You’ll get to hear PLENTY of f-bombs though!

Photo by Jamie Schwaberow/Getty Images

And will the demand still be there for a product that is bereft of its atmosphere? The NFL has some special venues, to be sure — Seattle, Buffalo, KC, Three Rivers come to mind. But the home field is almost negligible in the pros. In college, the home field not only exists, but does so for a reason. No dotting the I. No cheerleaders and throwing tortillas. No vulgar chants from the student section. No mascot fights or coordinated cheers. No players feeding off the home energy. No disruption in an opponent scheme’s No clamor from the stadiums. No roar from the crowd...just the visceral popping of pads, cries of pain, grunts of contact, screaming from the sideline coaches, and a surreality that makes the game almost an alien one.

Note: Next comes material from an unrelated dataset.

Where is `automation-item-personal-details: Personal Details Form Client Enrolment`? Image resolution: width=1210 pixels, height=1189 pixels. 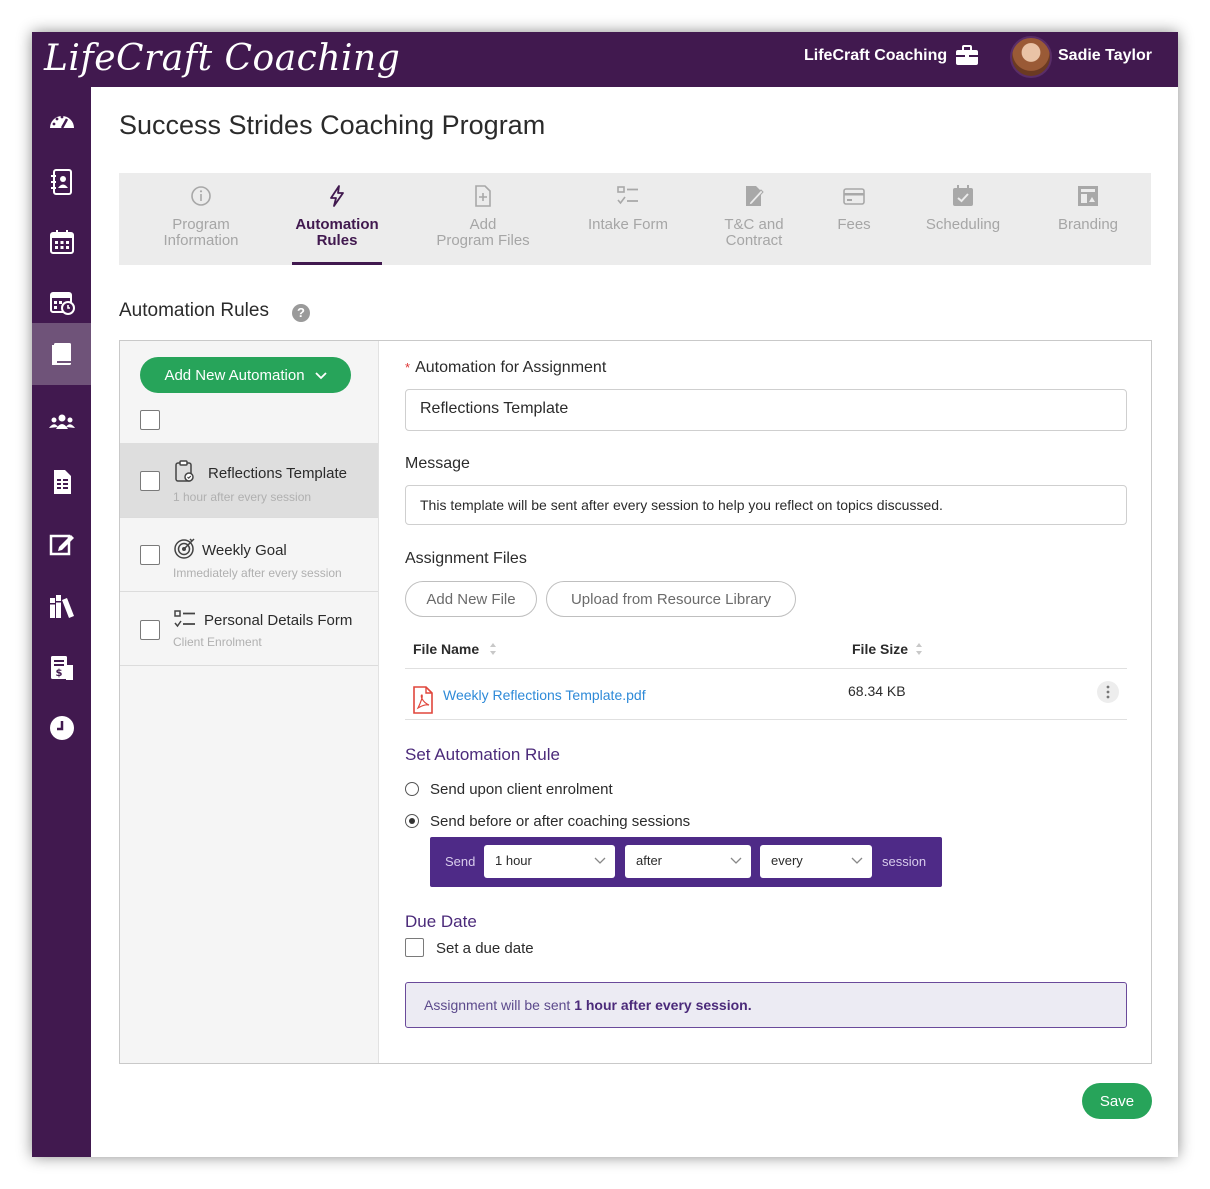 automation-item-personal-details: Personal Details Form Client Enrolment is located at coordinates (249, 629). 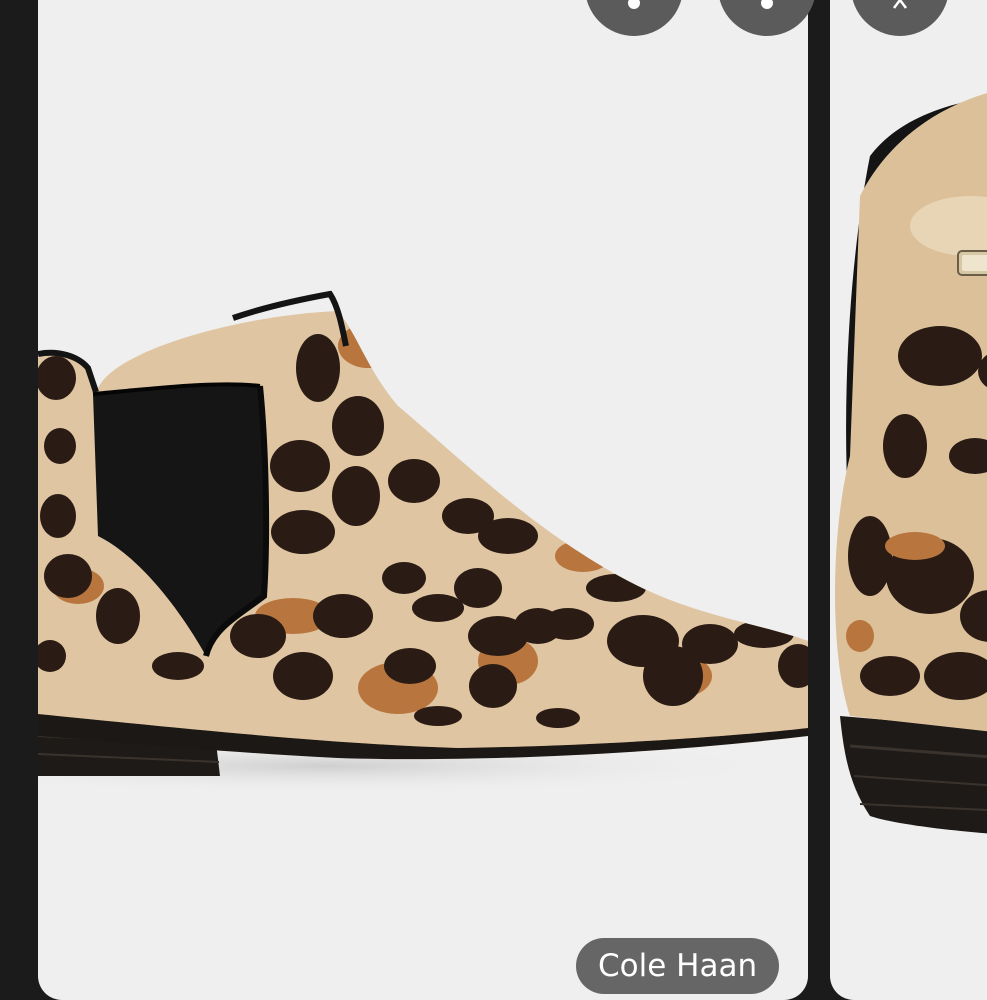 What do you see at coordinates (678, 966) in the screenshot?
I see `brand-label-chip: Cole Haan` at bounding box center [678, 966].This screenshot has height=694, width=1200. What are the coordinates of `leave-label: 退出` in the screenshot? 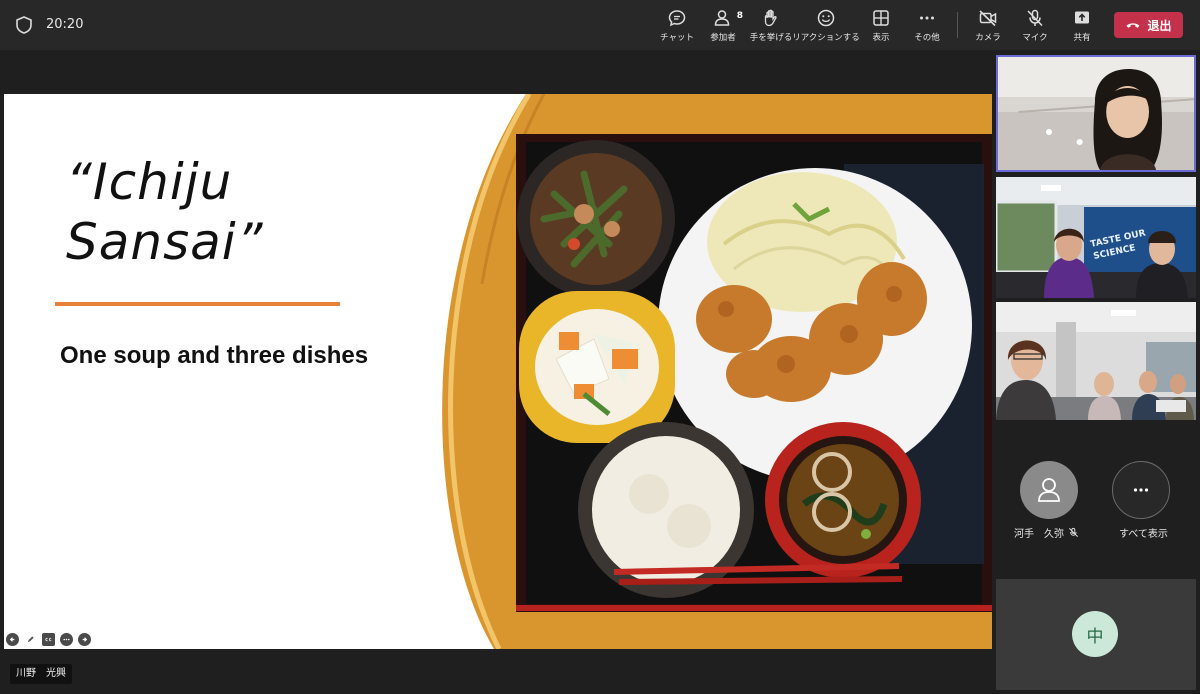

Is this an experience advertisers want? Or, for that matter, is it one that the casual fan will tune in for? The hardcore fans will be there, but it is the casual fan that drives the ratings monster, like last season’s Alabama-LSU GOTC (Part 5) — the most watched college game in a decade.

On the other hand, maybe we’ll tune in for such a surreal event after all. I don’t think anyone anticipated just quite how much Americans would miss sports when deprived of all them at the same time. You have the country vicariously living through video game competitions, replays of decades-old professional wrestling, and fake twitter accounts playing baseball games that do not exist.

And, then again, maybe we’ll have all come to peace in a world without sports. We made it 8 months; we can make it 8 more.

So, while the conference commissioners may see this as an appetizing solution, it is not one that helps the schools do much more than survive. And, for many fans, it may not even be a product worth tuning in for. After all, there are only so many glorious fall afternoons you get in a lifetime.